Researchers have in recent years searched for and uncovered a broad range of other mechanisms that contribute to plaque growth in animal models of atherosclerosis. This has led to various markers, such as circulating Lp(a), that correlate with atherosclerotic plaque and consequent cardiovascular disease in human study populations. A number of biotech and pharmaceutical companies are working on the development of therapies to target these mechanisms, near all of which only produce a slowing of plaque growth when tested in animal models.
In today's open access paper, researchers propose a novel way in which the gut microbiome can contribute to the creation and growth of atherosclerotic plaque in blood vessel walls. They point to a metabolite generated by microbes in the gut, imidazole propionate, and demonstrate that it can be used to promote plaque growth in animal models of atherosclerosis. Like all mechanisms promoting plaque growth, this appears to negatively affect the macrophage cells that are drawn to a plaque and attempt to repair the damage, ensuring that more of these cells are incapacitated and killed by the toxic plaque environment.
Imidazole propionate is a driver and therapeutic target in atherosclerosis
Atherosclerosis is the main underlying cause of cardiovascular diseases. Its prevention is based on the detection and treatment of traditional cardiovascular risk factors. However, individuals at risk for early vascular disease often remain unidentified. Recent research has identified new molecules in the pathophysiology of atherosclerosis, highlighting the need for alternative disease biomarkers and therapeutic targets to improve early diagnosis and therapy efficacy.
Here, we observed that imidazole propionate (ImP), produced by microorganisms, is associated with the extent of atherosclerosis in mice and in two independent human cohorts. Furthermore, ImP administration to atherosclerosis-prone mice fed with chow diet was sufficient to induce atherosclerosis without altering the lipid profile, and was linked to activation of both systemic and local innate and adaptive immunity and inflammation.

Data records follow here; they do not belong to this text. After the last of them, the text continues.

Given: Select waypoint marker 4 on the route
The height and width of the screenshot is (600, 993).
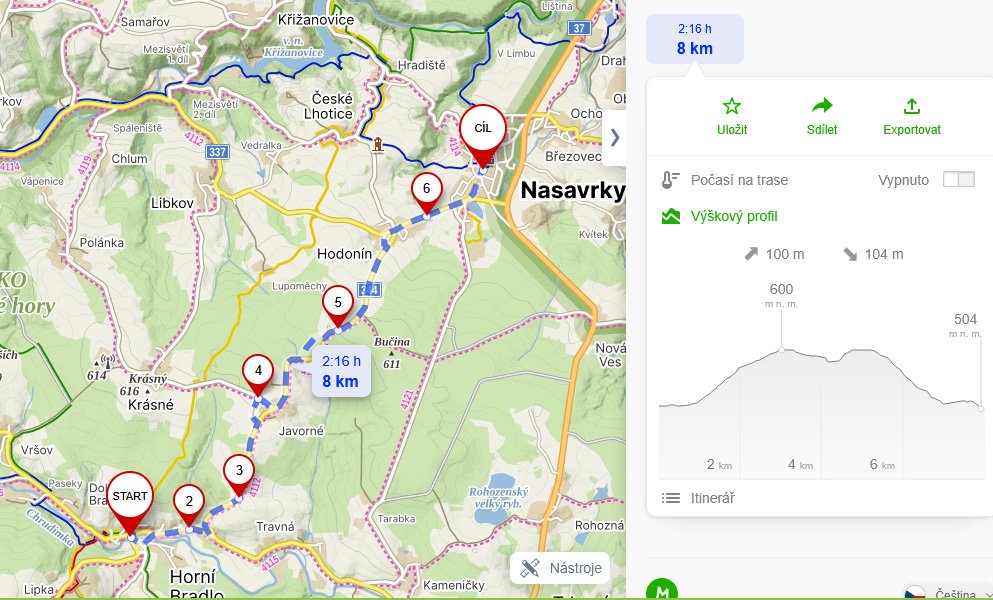Looking at the screenshot, I should click(258, 371).
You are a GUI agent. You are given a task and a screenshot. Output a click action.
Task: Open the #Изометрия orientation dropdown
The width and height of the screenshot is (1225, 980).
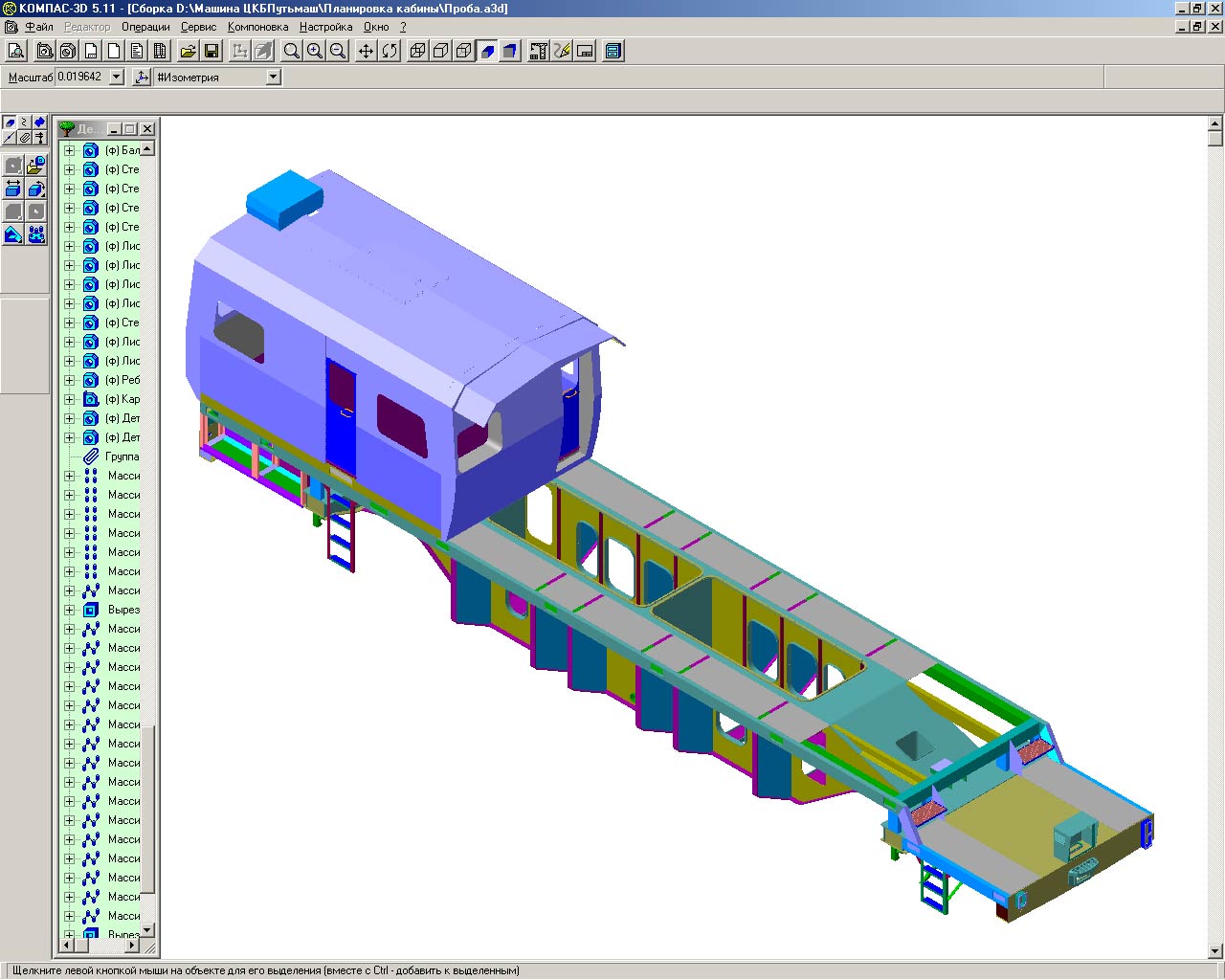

Specifically, we found that ImP caused atherosclerosis through the imidazoline-1 receptor (I1R, also known as nischarin) in myeloid cells. Blocking this ImP-I1R axis inhibited the development of atherosclerosis induced by ImP or high-cholesterol diet in mice. Identification of the strong association of ImP with active atherosclerosis and the contribution of the ImP-I1R axis to disease progression opens new avenues for improving the early diagnosis and personalized therapy of atherosclerosis.